Nor is Constantinople in any position to help clerics fleeing Russia to relocate to the European Union or the United States. Even the visa regulations of the Patriarchate of Constantinople’s home country, Turkey, do not make it easy for Russians to settle there permanently. Russian clerics who move to countries such as Armenia, Georgia, Serbia, and Kazakhstan need not worry about visas, but they cannot serve as priests and must find secular employment (there are known cases of priests working as taxi drivers).

It is fair to conclude that there are plenty of opponents of the war within the Russian Orthodox Church, among both the clergy and the laity. At the very least, the ratio of those who are pro-war and those who are anti-war is the same as society at large. Some of those opponents are liberals, while others are conservatives. All share a desire for church life to return to normal, and be protected from politicization.

Until President Vladimir Putin and Patriarch Kirill leave the scene, the anti-war faction within the church will likely be limited to small acts of resistance. But religion can also influence public attitudes toward the war: after all, Christianity is part of a person’s identity, a basis for empathy, and a moral compass for decisionmaking. Russian Orthodoxy as a social and cultural phenomenon is not going anywhere.

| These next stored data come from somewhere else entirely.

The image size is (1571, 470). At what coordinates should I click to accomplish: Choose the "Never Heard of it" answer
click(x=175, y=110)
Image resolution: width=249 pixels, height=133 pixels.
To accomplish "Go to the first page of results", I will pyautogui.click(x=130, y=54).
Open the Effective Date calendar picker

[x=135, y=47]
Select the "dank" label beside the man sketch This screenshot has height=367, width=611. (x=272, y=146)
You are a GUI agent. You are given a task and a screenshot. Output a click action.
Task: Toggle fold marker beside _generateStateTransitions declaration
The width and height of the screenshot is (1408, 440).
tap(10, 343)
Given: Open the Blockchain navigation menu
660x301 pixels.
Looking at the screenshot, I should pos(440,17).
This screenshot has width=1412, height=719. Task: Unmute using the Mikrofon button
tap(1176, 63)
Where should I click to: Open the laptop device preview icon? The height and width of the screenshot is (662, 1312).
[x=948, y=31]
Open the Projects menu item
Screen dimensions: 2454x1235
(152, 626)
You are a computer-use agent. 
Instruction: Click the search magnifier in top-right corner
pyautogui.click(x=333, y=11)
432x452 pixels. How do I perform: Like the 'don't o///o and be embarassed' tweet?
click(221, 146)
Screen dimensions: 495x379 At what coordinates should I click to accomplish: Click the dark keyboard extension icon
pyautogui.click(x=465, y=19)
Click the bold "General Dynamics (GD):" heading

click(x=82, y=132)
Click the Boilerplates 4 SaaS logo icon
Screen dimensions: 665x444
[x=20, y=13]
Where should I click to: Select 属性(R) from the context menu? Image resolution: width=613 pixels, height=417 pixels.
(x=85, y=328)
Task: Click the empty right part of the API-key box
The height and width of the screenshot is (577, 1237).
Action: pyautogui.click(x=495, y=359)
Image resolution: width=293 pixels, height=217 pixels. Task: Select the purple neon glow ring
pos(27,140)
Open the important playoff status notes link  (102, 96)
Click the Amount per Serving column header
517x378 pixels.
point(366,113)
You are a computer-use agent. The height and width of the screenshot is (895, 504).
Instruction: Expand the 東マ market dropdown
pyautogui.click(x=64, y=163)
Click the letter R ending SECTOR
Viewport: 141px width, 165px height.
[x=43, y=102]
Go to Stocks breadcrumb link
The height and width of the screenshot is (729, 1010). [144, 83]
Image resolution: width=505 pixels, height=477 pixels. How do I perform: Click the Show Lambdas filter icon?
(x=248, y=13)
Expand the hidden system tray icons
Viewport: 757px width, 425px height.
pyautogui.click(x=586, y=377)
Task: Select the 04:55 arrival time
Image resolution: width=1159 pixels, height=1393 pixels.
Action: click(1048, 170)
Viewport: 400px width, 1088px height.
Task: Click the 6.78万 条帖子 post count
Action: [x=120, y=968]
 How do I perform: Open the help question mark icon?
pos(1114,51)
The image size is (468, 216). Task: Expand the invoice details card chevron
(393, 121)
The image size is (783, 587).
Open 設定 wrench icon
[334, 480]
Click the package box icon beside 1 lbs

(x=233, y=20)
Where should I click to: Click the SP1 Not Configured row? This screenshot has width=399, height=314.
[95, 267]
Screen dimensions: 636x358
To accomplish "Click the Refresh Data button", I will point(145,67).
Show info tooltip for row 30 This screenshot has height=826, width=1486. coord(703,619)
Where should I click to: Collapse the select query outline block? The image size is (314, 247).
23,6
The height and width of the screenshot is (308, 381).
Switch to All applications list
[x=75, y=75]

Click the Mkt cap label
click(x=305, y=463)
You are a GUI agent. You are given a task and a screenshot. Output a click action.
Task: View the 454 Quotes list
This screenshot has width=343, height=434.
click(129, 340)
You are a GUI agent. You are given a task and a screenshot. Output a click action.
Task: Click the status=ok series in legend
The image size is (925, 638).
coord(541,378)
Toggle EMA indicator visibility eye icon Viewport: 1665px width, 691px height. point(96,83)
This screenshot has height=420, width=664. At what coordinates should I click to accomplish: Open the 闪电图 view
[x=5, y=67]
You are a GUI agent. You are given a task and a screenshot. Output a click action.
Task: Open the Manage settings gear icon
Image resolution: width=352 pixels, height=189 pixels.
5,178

For the moment, however, there is no meaningful discussion of religion in Russian opposition circles, and Russian priests abroad have not banded together, either for short-term lobbying or to advance a longer-term vision.

Russian priests and parishioners in exile face a choice. They can do nothing, and gradually assimilate. They can remain chained to traditions of prostration before power and money, and carry out the role of ideological servant to one or more opposition groups. Or they can become part of a broader anti-war, pro-democracy movement and ensure religious Russians get a say in their country’s future.